Kerb; Osmanlıca gam, tasa, keder, endişe anlamlarına geliyor. Kerbü Bela; kederli, üzüntülü, tasalı bela ve musibet anlamında kullanılmıştır. Sevgili Peygamberimiz Hz.Muhammed Mustafa'nın "Cennet reyhanım" dediği torun Hz.Hüseyin Efendimizle birlikte Ehl-i Beyt'ten 70 kişinin Kerbela'da şehid edildiği hadisenin adıdır, Kerbübela.
 Muharrem ayındayız. Hicri takvimimiz, yeni bir yıla girdiğimizi söylüyor. Bizim inancımızda ibadet hayatımız hicri takvime göre düzenlenmiştir. Orucumuz, bayramımız, haccımız, zekatımız hicri takvime göre tayin edilir. Bu bakımdan hicri takvim bizim için çok önemlidir. Sevgili Peygamberimiz Ramazan ayından sonra içinde birçok hadiseyi barındıran Muharrem ayının önemine işaret buyurmuşlardır.
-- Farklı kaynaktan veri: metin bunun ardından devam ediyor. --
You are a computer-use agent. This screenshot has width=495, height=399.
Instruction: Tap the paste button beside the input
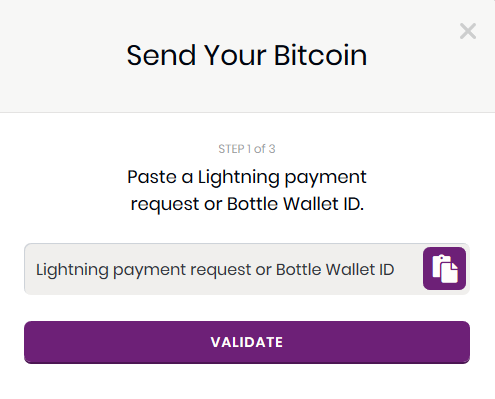pyautogui.click(x=444, y=269)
Muharrem ayı, tarihi birçok hadiseye beşiklik etmiş bir ay olmakla birlikte, 10 Muharrem günü yani 10 Ekim 680 tarihinde vuku bulan o elim hadise de, yine Muharrem ayındadır. İslam ümmetinin omuzlarında ağır bir yük, bir yüz karası ve büyük bir mahcubiyettir, Kerbela vakası.
 Her yıl Efendimiz'in (sav) Mekke'den Medine'ye hicretinin konuşulduğu, yeni bir başlangıcın yapılabilmesi için zihinlerin tazelendiği, aşk ve muhabbetle yeni bir seneye başlama heyecanının yaşandığı Muharrem ayının hemen başında, 10 Muharrem'de, çok utanç verici bir hadisenin yaşanmış olması; İslam ümmetinde derin hayal kırıklıklarının, ihtilafların, kin ve nefret tohumlarının atıldığı bir tarih olmuştur. Oysa Efendimiz, Mekke'nin müşrik düzeninden Medine-i Münevvere'nin şefkatli, merhametli kucağına sığınmış ve ümmetin birliğini orada tesis etmiş. Sevmenin, sevilmenin, fedakarlığın, diğergamlığın, cesaretin, kafirlere karşı onurlu, müminlere karşı ise şefkatli ve merhametli olmanın prensiplerini orada ashabına öğretmişken. Efendimiz'i takip eden yıllarda daha 50 yıl geçmeden Ümmet-i Muhammed'in dışarıdan bir saldırı ile değil de, içerden büyük bir fitne ile sarsılması ve Kainatın Efendisi'nin torunlarının yine Müslümanlarca katledilmeleri, büyük bir felakete yol açmıştır.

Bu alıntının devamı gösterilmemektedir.